We have a db (9.6) that contains measurement data. The relevant query regards 3 tables:
- aufnehmer (i.e. sensor), 5e+2 entries,
- zeitpunkt (i.e. point in time), 4e+6 entries
- wert (i.e. value), 6e+8 entries
aufnehmer : zeitpunkt = m : n with wert as the mapping table. All relevant columns are indexed.
The following query
select count(*) from wert w
inner join aufnehmer a on w.aufnehmer_id = a.id
inner join zeitpunkt z on z.id = w.zeitpunkt_id
where a.id = 12749
and z.zeitpunkt <= ('2018-05-07')::timestamp without time zone
and z.zeitpunkt >= ('2018-05-01')::timestamp without time zone;
Aggregate (cost=3429124.66..3429124.67 rows=1 width=8) (actual time=66.252..66.252 rows=1 loops=1)
-> Nested Loop (cost=571.52..3429084.29 rows=16149 width=0) (actual time=19.051..65.406 rows=15942 loops=1)
-> Index Only Scan using idx_aufnehmer_id on aufnehmer a (cost=0.28..8.29 rows=1 width=4) (actual time=0.007..0.008 rows=1 loops=1)
Index Cond: (id = 12749)
Heap Fetches: 1
-> Nested Loop (cost=571.24..3428914.50 rows=16149 width=4) (actual time=19.040..64.502 rows=15942 loops=1)
-> Bitmap Heap Scan on zeitpunkt z (cost=570.67..22710.60 rows=26755 width=4) (actual time=1.551..3.407 rows=24566 loops=1)
Recheck Cond: ((zeitpunkt <= '2018-05-07 00:00:00'::timestamp without time zone) AND (zeitpunkt >= '2018-05-01 00:00:00'::timestamp without time zone))
Heap Blocks: exact=135
-> Bitmap Index Scan on idx_zeitpunkt_zeitpunkt_order_desc (cost=0.00..563.98 rows=26755 width=0) (actual time=1.527..1.527 rows=24566 loops=1)

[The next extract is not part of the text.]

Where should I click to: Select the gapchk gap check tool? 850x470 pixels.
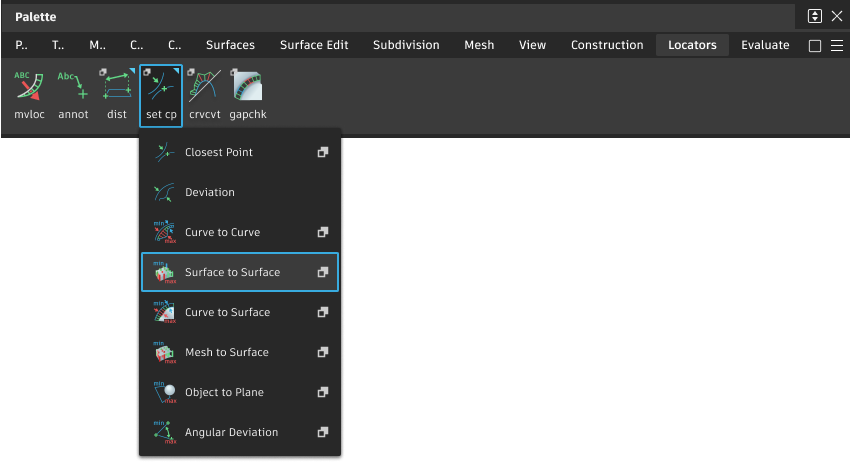click(x=247, y=91)
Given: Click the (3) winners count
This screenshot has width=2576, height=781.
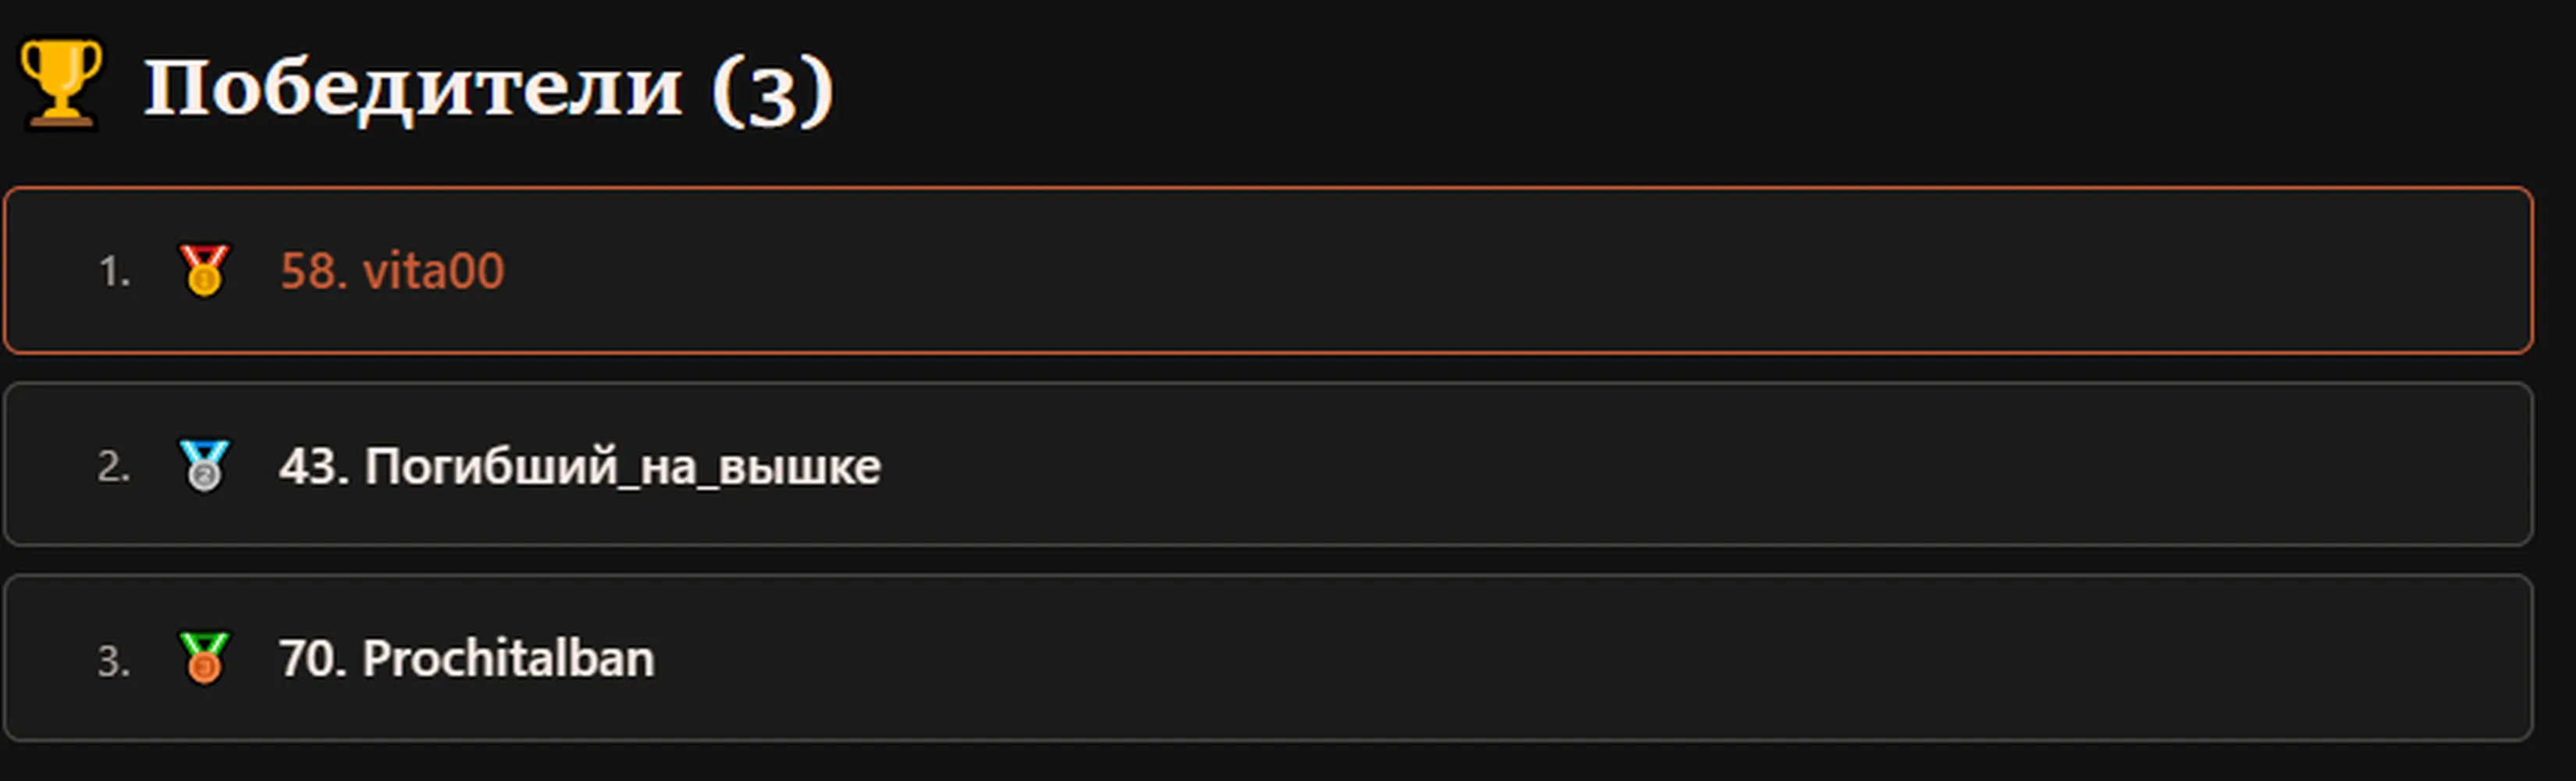Looking at the screenshot, I should pos(772,90).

Index Cond: ((zeitpunkt <= '2018-05-07 00:00:00'::timestamp without time zone) AND (zeitpunkt >= '2018-05-01 00:00:00'::timestamp without time zone))
-> Index Only Scan using uq1_wert on wert w (cost=0.57..126.94 rows=37 width=8) (actual time=0.002..0.002 rows=1 loops=24566)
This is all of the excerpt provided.